* _TO DO_
Each record should be set down again so that it matches the original exactly.

* _AVAILABLE RECORDS_
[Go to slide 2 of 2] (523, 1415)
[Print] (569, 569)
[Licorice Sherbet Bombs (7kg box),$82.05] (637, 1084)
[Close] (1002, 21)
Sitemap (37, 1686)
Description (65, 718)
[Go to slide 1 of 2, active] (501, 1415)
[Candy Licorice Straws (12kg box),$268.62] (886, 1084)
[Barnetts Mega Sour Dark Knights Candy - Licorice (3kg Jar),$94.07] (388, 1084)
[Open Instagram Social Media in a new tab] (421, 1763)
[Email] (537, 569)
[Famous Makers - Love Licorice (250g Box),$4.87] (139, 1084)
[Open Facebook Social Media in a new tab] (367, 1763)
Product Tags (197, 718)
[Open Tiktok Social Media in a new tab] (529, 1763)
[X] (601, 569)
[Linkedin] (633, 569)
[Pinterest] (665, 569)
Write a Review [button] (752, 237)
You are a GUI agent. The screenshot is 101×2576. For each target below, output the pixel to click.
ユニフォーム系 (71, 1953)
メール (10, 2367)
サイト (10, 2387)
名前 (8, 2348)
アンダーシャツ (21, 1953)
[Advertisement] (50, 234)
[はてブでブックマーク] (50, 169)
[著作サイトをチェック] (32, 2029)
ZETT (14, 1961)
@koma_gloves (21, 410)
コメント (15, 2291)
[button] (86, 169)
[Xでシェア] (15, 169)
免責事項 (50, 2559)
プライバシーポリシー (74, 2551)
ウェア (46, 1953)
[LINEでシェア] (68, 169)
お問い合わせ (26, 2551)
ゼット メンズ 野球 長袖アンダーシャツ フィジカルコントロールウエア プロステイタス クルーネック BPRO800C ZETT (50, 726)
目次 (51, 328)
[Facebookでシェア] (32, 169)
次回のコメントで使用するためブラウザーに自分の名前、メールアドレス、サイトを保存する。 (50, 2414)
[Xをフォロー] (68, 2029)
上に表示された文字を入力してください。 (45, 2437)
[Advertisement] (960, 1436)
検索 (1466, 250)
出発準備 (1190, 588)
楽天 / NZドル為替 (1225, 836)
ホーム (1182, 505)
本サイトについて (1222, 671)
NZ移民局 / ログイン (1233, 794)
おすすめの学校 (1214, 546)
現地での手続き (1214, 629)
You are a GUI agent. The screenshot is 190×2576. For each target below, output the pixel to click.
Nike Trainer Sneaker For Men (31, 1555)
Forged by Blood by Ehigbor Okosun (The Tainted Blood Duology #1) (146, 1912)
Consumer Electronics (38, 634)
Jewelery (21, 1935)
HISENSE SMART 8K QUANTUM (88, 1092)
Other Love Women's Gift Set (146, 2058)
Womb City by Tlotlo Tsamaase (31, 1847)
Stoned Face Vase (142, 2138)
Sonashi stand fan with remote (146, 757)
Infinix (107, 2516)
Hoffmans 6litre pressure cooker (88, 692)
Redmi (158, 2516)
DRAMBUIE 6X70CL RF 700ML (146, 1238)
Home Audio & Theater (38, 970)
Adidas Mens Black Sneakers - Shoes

* _SOLUTION BELOW_
[Go to slide 2 of 2] (523, 1415)
[Print] (569, 569)
[Licorice Sherbet Bombs (7kg box),$82.05] (637, 1084)
[Close] (1002, 21)
Sitemap (37, 1686)
Description (65, 718)
[Go to slide 1 of 2, active] (501, 1415)
[Candy Licorice Straws (12kg box),$268.62] (886, 1084)
[Barnetts Mega Sour Dark Knights Candy - Licorice (3kg Jar),$94.07] (388, 1084)
[Open Instagram Social Media in a new tab] (421, 1763)
[Email] (537, 569)
[Famous Makers - Love Licorice (250g Box),$4.87] (139, 1084)
[Open Facebook Social Media in a new tab] (367, 1763)
Product Tags (197, 718)
[Open Tiktok Social Media in a new tab] (529, 1763)
[X] (601, 569)
[Linkedin] (633, 569)
[Pinterest] (665, 569)
Write a Review [button] (752, 237)
You are a GUI agent. The screenshot is 101×2576. For each target below, output the pixel to click.
ユニフォーム系 (71, 1953)
メール (10, 2367)
サイト (10, 2387)
名前 (8, 2348)
アンダーシャツ (21, 1953)
[Advertisement] (50, 234)
[はてブでブックマーク] (50, 169)
[著作サイトをチェック] (32, 2029)
ZETT (14, 1961)
@koma_gloves (21, 410)
コメント (15, 2291)
[button] (86, 169)
[Xでシェア] (15, 169)
免責事項 (50, 2559)
プライバシーポリシー (74, 2551)
ウェア (46, 1953)
[LINEでシェア] (68, 169)
お問い合わせ (26, 2551)
ゼット メンズ 野球 長袖アンダーシャツ フィジカルコントロールウエア プロステイタス クルーネック BPRO800C ZETT (50, 726)
目次 (51, 328)
[Facebookでシェア] (32, 169)
次回のコメントで使用するためブラウザーに自分の名前、メールアドレス、サイトを保存する。 (50, 2414)
[Xをフォロー] (68, 2029)
上に表示された文字を入力してください。 (45, 2437)
[Advertisement] (960, 1436)
検索 (1466, 250)
出発準備 (1190, 588)
楽天 / NZドル為替 (1225, 836)
ホーム (1182, 505)
本サイトについて (1222, 671)
NZ移民局 / ログイン (1233, 794)
おすすめの学校 (1214, 546)
現地での手続き (1214, 629)
You are a GUI agent. The screenshot is 190×2576. For each target below, output the pixel to click.
Nike Trainer Sneaker For Men (31, 1555)
Forged by Blood by Ehigbor Okosun (The Tainted Blood Duology #1) (146, 1912)
Consumer Electronics (38, 634)
Jewelery (21, 1935)
HISENSE SMART 8K QUANTUM (88, 1092)
Other Love Women's Gift Set (146, 2058)
Womb City by Tlotlo Tsamaase (31, 1847)
Stoned Face Vase (142, 2138)
Sonashi stand fan with remote (146, 757)
Infinix (107, 2516)
Hoffmans 6litre pressure cooker (88, 692)
Redmi (158, 2516)
DRAMBUIE 6X70CL RF 700ML (146, 1238)
Home Audio & Theater (38, 970)
Adidas Mens Black Sneakers - Shoes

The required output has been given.